The IHA was purposely made to be simple and straightforward to use with a binary black and white approach. Making it too nuanced and complex becomes too tricky to apply on a mainstream basis and confuses the public. Beneath the IHA is decades of clinical evidence and complex analysis.
- The IHA was not developed without breeder’s input.
Breeders were involved as was the Royal Kennel Club. We are due to meet a working group of breeders in April with the RKC and the IHA will be continually reviewed and potentially amended if the evidence requires it. Breeders are perfectly welcome to feed views in.
- The IHA is not anti-breeder
This is not the case, the IHA was created to avoid a breed ban and support breeders in moving away from extreme traits in their breed. We are doing wider work to support the small-scale home breeders by ensuring regulation does not act as a burden and flagging to the public they are the right people from which to seek a puppy.

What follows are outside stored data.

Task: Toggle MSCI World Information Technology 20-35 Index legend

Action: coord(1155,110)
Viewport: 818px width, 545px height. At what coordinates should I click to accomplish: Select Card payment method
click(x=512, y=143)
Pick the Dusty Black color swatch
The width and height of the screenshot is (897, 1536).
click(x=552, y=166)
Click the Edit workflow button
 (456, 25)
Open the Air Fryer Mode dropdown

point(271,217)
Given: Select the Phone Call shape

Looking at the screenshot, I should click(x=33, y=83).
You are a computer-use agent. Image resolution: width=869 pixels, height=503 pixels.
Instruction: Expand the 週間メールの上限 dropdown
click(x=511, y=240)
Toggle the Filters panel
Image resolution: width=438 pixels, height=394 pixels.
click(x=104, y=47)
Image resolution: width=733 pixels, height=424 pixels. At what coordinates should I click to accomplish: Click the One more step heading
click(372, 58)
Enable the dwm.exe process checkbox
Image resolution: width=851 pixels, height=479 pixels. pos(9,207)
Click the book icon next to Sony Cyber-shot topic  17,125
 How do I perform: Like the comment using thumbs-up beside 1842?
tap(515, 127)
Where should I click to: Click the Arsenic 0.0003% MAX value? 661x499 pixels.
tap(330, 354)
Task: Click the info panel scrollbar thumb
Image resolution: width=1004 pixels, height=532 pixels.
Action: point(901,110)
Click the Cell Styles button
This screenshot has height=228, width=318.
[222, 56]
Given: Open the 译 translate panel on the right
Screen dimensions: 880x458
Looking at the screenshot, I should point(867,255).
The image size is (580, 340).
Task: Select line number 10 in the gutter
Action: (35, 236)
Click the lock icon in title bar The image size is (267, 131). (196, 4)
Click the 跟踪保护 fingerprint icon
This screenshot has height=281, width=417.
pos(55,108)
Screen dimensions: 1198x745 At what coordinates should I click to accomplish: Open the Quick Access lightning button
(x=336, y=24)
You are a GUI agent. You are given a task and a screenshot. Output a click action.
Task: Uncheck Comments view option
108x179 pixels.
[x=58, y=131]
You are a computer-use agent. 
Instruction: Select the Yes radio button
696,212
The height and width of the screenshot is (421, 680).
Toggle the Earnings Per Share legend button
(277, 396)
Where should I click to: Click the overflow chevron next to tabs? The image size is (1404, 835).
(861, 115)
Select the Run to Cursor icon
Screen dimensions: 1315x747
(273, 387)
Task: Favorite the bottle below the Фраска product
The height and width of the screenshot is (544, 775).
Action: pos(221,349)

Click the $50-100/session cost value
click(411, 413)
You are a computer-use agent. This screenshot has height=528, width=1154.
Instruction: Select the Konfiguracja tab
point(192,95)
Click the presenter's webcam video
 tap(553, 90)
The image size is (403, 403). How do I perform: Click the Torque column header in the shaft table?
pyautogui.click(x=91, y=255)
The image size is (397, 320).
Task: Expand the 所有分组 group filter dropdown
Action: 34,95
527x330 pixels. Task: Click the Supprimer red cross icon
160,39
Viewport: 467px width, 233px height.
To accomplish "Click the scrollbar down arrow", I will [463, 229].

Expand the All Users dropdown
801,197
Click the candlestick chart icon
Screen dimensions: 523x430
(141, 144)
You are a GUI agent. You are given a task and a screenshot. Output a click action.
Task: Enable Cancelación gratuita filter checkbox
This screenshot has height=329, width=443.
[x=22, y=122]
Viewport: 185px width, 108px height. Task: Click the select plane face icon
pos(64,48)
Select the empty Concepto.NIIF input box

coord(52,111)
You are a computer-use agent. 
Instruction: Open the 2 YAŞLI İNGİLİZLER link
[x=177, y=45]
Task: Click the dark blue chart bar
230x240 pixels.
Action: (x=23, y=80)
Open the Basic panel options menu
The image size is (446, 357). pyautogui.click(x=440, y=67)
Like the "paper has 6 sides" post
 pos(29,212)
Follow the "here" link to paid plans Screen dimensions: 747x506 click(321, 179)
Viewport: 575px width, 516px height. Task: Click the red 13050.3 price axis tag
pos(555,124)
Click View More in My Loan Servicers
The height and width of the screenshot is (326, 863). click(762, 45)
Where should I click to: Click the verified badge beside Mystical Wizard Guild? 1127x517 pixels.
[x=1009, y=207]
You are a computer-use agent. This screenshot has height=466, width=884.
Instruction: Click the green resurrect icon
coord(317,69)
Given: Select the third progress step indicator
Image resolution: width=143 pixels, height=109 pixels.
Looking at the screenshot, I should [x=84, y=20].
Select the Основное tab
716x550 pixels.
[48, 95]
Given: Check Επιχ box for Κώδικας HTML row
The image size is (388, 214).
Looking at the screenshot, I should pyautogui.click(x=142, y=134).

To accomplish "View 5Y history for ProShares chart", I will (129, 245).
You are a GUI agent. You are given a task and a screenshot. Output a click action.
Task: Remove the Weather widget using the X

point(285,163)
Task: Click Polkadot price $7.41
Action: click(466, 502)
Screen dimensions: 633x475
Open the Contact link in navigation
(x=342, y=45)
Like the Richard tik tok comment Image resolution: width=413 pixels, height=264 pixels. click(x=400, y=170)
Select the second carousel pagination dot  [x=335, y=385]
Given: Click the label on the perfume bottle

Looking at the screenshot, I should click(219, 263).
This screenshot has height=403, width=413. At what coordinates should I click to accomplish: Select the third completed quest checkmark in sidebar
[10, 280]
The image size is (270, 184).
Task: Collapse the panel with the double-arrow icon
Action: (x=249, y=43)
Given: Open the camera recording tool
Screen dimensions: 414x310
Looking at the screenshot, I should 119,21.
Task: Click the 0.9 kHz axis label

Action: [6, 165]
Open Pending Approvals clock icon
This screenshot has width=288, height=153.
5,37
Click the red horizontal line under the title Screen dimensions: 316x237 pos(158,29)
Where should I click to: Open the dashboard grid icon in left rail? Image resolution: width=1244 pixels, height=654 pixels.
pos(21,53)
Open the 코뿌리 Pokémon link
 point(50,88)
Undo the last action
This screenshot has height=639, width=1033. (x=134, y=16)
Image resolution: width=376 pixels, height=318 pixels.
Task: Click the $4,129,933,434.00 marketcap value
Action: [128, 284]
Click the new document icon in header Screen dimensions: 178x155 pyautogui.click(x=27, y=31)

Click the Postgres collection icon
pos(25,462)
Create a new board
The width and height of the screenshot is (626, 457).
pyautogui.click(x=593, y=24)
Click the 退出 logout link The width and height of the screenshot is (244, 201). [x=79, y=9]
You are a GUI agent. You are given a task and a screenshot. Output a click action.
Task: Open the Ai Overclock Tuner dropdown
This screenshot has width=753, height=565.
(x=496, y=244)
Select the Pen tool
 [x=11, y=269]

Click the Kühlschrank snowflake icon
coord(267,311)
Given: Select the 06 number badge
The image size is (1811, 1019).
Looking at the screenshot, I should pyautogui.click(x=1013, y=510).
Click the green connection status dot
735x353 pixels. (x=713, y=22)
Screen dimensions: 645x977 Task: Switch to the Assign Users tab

We genuinely want to work with breeders.
- What about health and temperament testing?
The IHA is the starting point for basic innate health. Health screening and temperament testing are also important and come once you have that health foundation. The IHA is not a substitute for any health testing and is complementary to everything else. We have been clear the IHA does not detect underlying health conditions.
- We are not aiming to harm small ethical breeder who are doing the right thing
If they are ethical, they are breeding correctly already and have nothing to worry about. The only breeder who needs to be worried are those perpetuating extreme conformations. 75% of puppies are bred outside to the RKC and could come from puppy farms, illegal imports and other unethical sources and we need to help the public identify these low welfare breeders.
- What about the RKC Nose to Tail tool?
We welcome any initiative to address extreme conformation and see the IHA as just one tool in a potential toolbox of other solutions. All ideas and solutions should be considered.